The findings are based on more than 100 interviews with founders conducted between April and May 2025, alongside analysis of data from more than 730 companies operating in Kenya’s tech ecosystem.
One of the key insights from the report is that grouping high-growth firms together with small and medium-sized enterprises (SMEs) in policy frameworks is limiting the country’s economic potential. The study notes that scaling companies operate under different conditions and contribute disproportionately to employment and productivity.
High-growth companies currently account for only about 15 percent of Kenya’s tech sector firms, yet they are responsible for nearly 80 percent of jobs created within the ecosystem. The study also found that these companies are more likely to expand into international markets, with about 82 percent of high-growth founders reporting that they serve customers outside Kenya. In comparison, only half of founders running smaller companies reported similar international reach.
The research further highlights the importance of founder-to-founder support in building a stronger entrepreneurial ecosystem. Founders of scaled companies were found to be 1.5 times more likely to have received mentorship or angel investment from another founder. They are also more likely to mentor emerging entrepreneurs and invest in new ventures themselves, creating a cycle of knowledge sharing and capital flow that helps younger startups grow.
However, the study warns that certain policy frameworks may unintentionally exclude many high-growth companies. For example, proposed amendments to the Kenya Startup Bill define startups as businesses that have existed for less than ten years. Yet the report shows that it typically takes Kenyan companies about a decade to reach meaningful scale.

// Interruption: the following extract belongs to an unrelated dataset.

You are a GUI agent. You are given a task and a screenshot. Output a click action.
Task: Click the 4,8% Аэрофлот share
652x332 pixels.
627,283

In addition, the research found that many support programs do not address the most pressing challenges faced by scaling businesses. While networking initiatives are widely available, founders say they struggle more with accessing growth capital and finding qualified talent—two critical elements for scaling companies.
The report also presents broader insights into Kenya’s entrepreneurial landscape. Between 2014 and 2024, the number of tech companies in the country nearly tripled, underscoring the rapid growth of the innovation ecosystem. More than one-third of Kenyan startups are founded by teams that include at least one female co-founder, significantly higher than the African average of 17.3 percent.
Kenya’s ecosystem is also seeing the rise of serial entrepreneurship, with 46 experienced founders collectively launching 80 companies in the country.
Encouragingly, the study shows strong optimism among entrepreneurs about the future of the ecosystem. More than 80 percent of founders expressed confidence in the direction of Kenya’s startup environment, while over 85 percent reported having engaged policymakers about the challenges affecting their businesses.
Looking ahead, more than two-thirds of founders said they would be willing to engage with government leaders on policies aimed at strengthening entrepreneurship and supporting companies that have the potential to scale.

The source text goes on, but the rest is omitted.